Recently artist Michael Franti was informed of a similar policy presented to photographers and immediately issued the following statement via facebook.

“I share your shock and concern. I have never seen this release and was unaware it was sent out to any of you. It was sent out without my knowing or approval and I am grateful for you bringing it to my attention. For as long as we have been a band our photography policy has always been to allow photographers to shoot as they wish and distribute the photo in whatever way they see fit, or have made mutually beneficial agreements for their use. In addition we have always allowed photographers access to “the pit” for our entire show, not just the first three songs as many artists do. I have always recognized the symbiosis of music photographers and musicians and also dig seeing coll ass photos taken of any musician, so please continue to make amazing art and disregard the release that was sent out.
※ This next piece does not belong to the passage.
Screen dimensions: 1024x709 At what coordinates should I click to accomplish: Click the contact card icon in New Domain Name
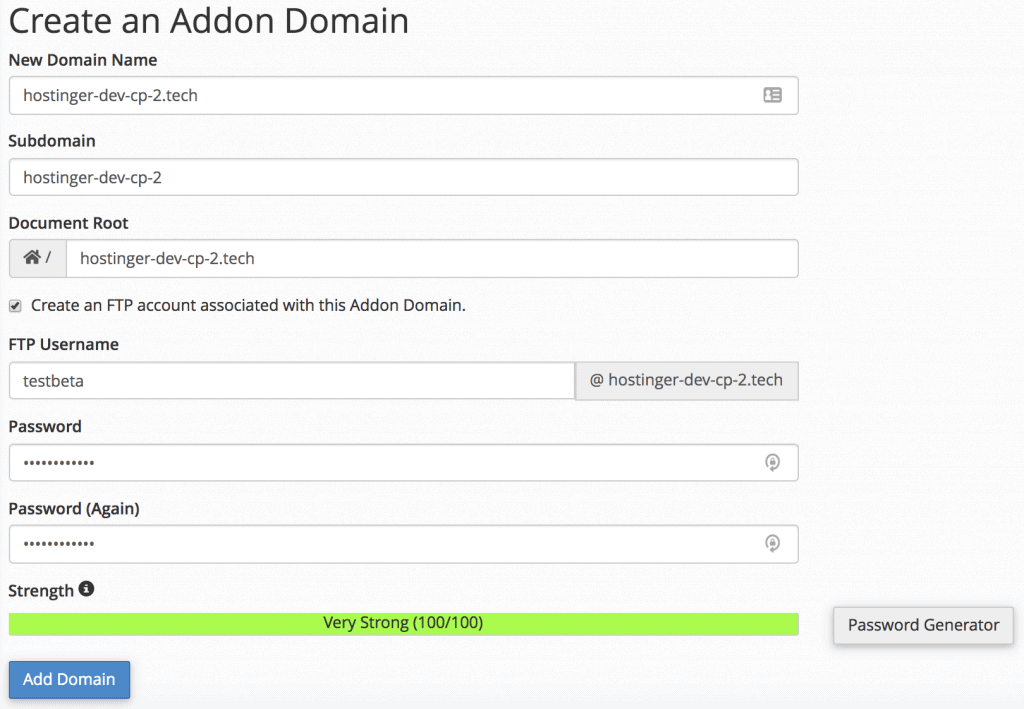tap(772, 95)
Please accept my personal apologies on this one. Rock on!”

Also artist Kim Schifino of Matt and Kim responded to a similar release stating

“…We have NO interest in having copyrights to anyone else’s photos and think everyone should be payed for their work fairly. We were unaware of the wording of this contract and it is being revised! We are supporters of all the arts sorry this came out the wrong way. Big hugs, kim”

Photographers are simply asking Swift to remove (as she does for larger outlets) or amend her contract which is fair for everyone.

I commend Swift for her stance against Apple and ability to change the music industry for the betterment of other musical artists. While fully agreeing that an artist needs to protect their image, having a contract restricting professional photographers does not do that. There are tens of thousands of people at every concert posting  every second of her concert via their cell-phones, more times then not, in non-flattering photos.